NO has also been shown to modulate sympathetic tone peripherally. 101 , 102 Therefore, important interactions in the vasculature, between the SNS and the peripheral l‐arginine‐NO system in the regulation of the vascular tone in humans, must be postulated.
SNS activity is affected by antihypertensive treatment. Indeed, in patients with renovascular hypertension characterized by a high plasma level of angiotensin II, SNS activity is increased. 102 Different responses occurred in patients given treatment with dihydralazine or enalapril: after lowering BP with the vasodilator dihydralazine, an increase in sympathetic nerve activity, heart rate, and plasma angiotensin II concentrations occurred, while no increase in sympathetic nerve activity was observed with enalapril (with the same arterial pressure‐lowering effect).
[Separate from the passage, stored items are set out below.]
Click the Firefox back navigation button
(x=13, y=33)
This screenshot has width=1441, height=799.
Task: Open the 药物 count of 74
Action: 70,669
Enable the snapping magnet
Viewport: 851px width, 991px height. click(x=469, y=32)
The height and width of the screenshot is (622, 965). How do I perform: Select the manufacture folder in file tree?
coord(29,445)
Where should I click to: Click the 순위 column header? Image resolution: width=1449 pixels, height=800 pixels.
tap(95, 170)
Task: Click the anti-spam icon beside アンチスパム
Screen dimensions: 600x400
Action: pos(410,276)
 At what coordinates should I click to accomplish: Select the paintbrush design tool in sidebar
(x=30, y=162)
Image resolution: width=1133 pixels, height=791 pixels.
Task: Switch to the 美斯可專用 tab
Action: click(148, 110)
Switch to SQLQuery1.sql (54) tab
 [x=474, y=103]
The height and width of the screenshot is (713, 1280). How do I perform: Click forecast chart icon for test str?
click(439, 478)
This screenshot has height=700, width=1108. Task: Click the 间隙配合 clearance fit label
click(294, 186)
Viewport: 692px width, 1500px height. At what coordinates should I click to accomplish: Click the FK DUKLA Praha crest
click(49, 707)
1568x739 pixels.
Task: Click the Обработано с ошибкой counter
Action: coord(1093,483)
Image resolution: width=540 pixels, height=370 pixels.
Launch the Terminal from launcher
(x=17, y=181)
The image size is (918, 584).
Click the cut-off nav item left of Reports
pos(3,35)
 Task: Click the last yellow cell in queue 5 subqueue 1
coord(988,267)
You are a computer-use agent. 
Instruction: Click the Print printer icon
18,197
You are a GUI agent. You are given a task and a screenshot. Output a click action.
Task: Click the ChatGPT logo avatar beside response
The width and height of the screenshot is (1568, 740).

In hypertensive patients, the ARB losartan reduced sympathetic nerve activity as well as improved cardiac baroreceptor sensitivity (Figure 6). 103 In contrast to inhibitors of the renin‐angiotensin system, calcium blockade has no effect on SNS activity in hypertension. 104 Therefore, antihypertensive drugs seem to act differently with respect to SNS activity, despite similar BP‐reducing effects (Figure 7). 105 This effect of renin‐angiotensin system inhibitors on SNS activity could therefore explain the favorable effects of these drugs on the prognosis of patients with heart failure in whom activation of the SNS is an important prognostic factor. Generally, they may be particularly efficacious in blunting or inhibiting the unwanted effects of the SNS in patients with CV disease. 106
Conclusions
Hypertension is increasingly understood to be a complex disorder that is strongly associated with other risk factors for CV disease. Clinical studies have demonstrated that patients with hypertension have a reduced vasodilatory response to endothelium‐dependent vasodilators, such as acetylcholine, and that blockade of NOS also blunts endothelium‐dependent vasodilation. In addition, there is evidence for a role of eNOS polymorphisms, and experimental studies suggest a possible genetic component to impaired NO bioavailability and hypertension. The etiology of the association between impaired NO bioactivity and hypertension is complex, however, and has not been fully elucidated. Important mechanisms of hypertension and CV disease, in which impaired NO bioactivity plays a major role, include arterial stiffness and increased PWV, and possibly chronic SNS activation. Further clarification of the role of impaired NO bioactivity in these pathogenic mechanisms could have important implications for the management of hypertension.